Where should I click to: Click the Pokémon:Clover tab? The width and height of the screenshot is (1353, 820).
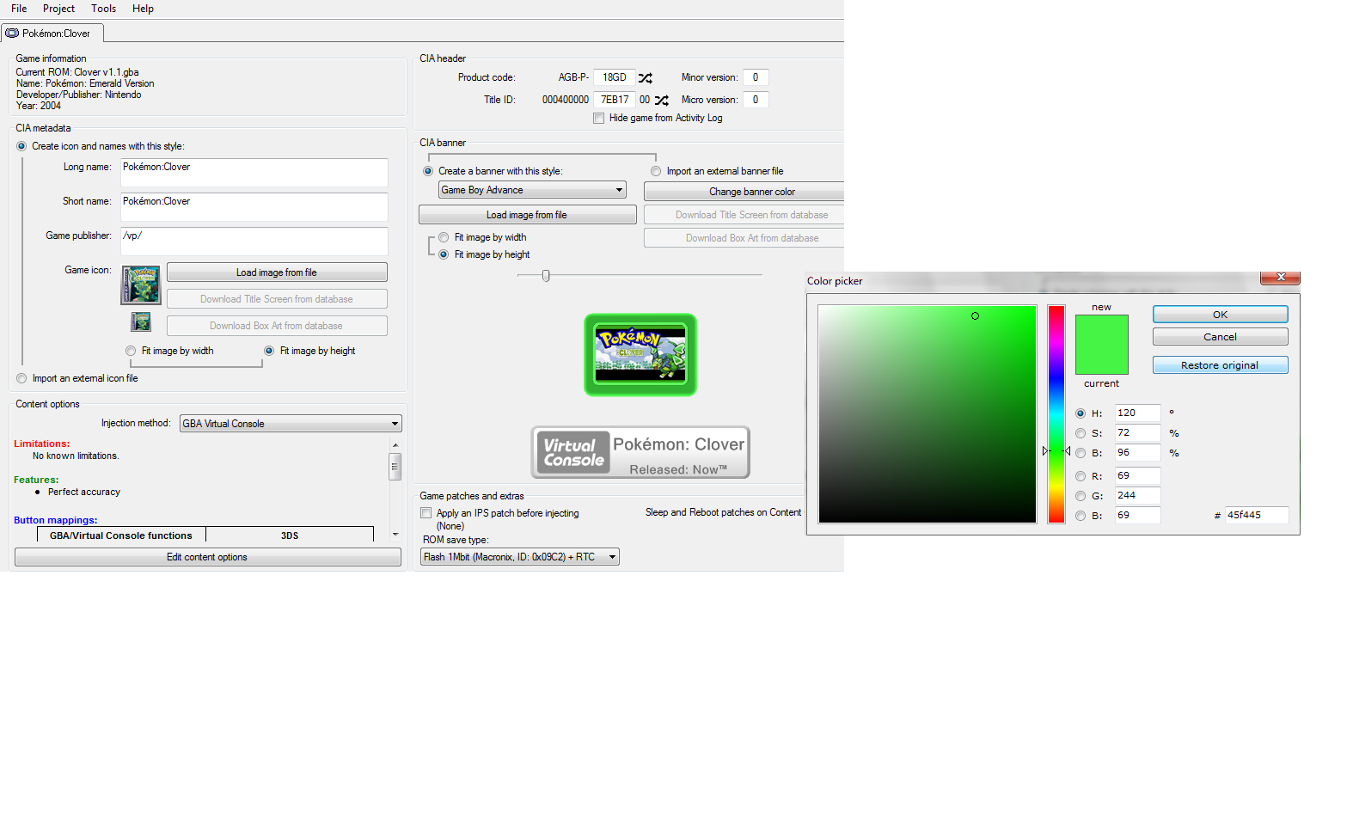click(x=52, y=34)
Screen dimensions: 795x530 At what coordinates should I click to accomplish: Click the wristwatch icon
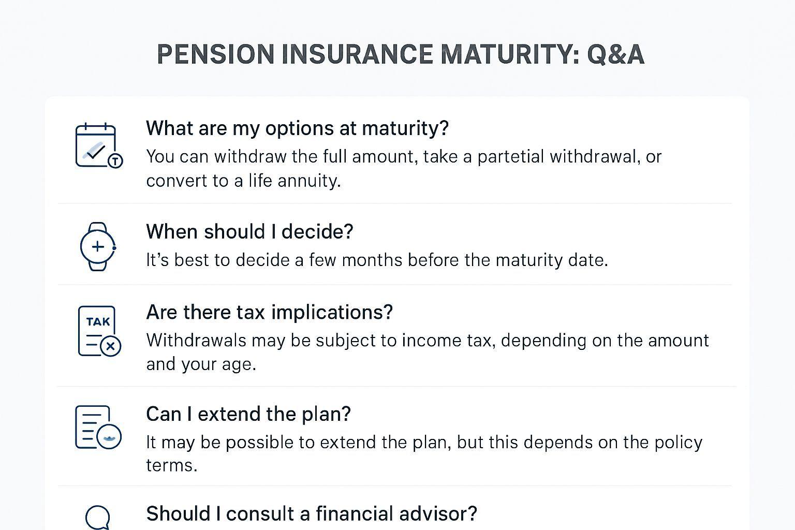(97, 247)
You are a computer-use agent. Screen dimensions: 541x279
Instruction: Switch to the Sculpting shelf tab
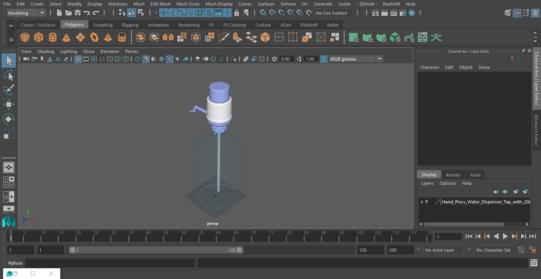pyautogui.click(x=103, y=25)
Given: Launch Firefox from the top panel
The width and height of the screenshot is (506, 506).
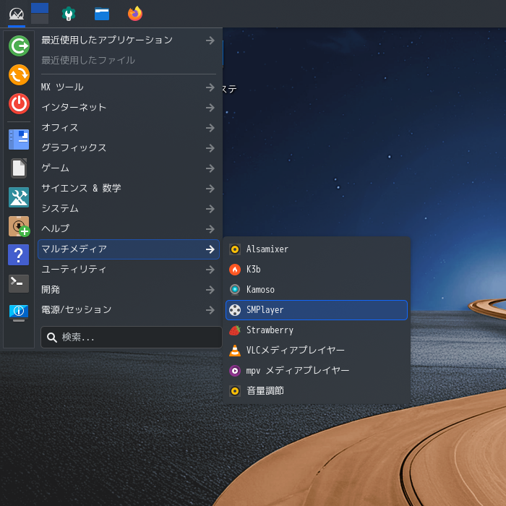Looking at the screenshot, I should [x=134, y=14].
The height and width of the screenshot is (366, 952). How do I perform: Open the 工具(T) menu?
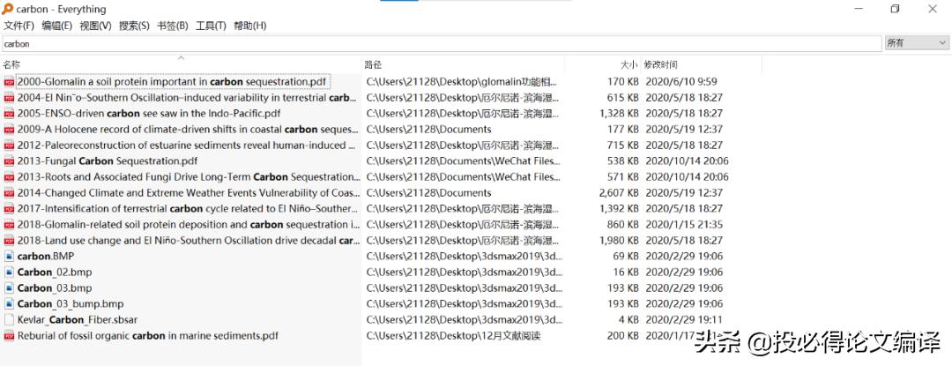pyautogui.click(x=211, y=26)
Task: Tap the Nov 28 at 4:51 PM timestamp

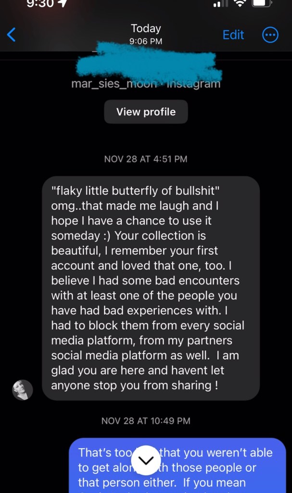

To do:
Skip the pictures; extract only the lines from the line with "You are a computer-use" through the final line of the material, exactly as they appear.

Answer area:
You are a computer-use agent. Screen dimensions: 541x279
Instruction: Switch to the Sculpting shelf tab
pyautogui.click(x=103, y=25)
Given: Launch Firefox from the top panel
The width and height of the screenshot is (506, 506).
Looking at the screenshot, I should [x=134, y=14].
The height and width of the screenshot is (366, 952). How do I perform: Open the 工具(T) menu?
pyautogui.click(x=211, y=26)
Task: Tap the Nov 28 at 4:51 PM timestamp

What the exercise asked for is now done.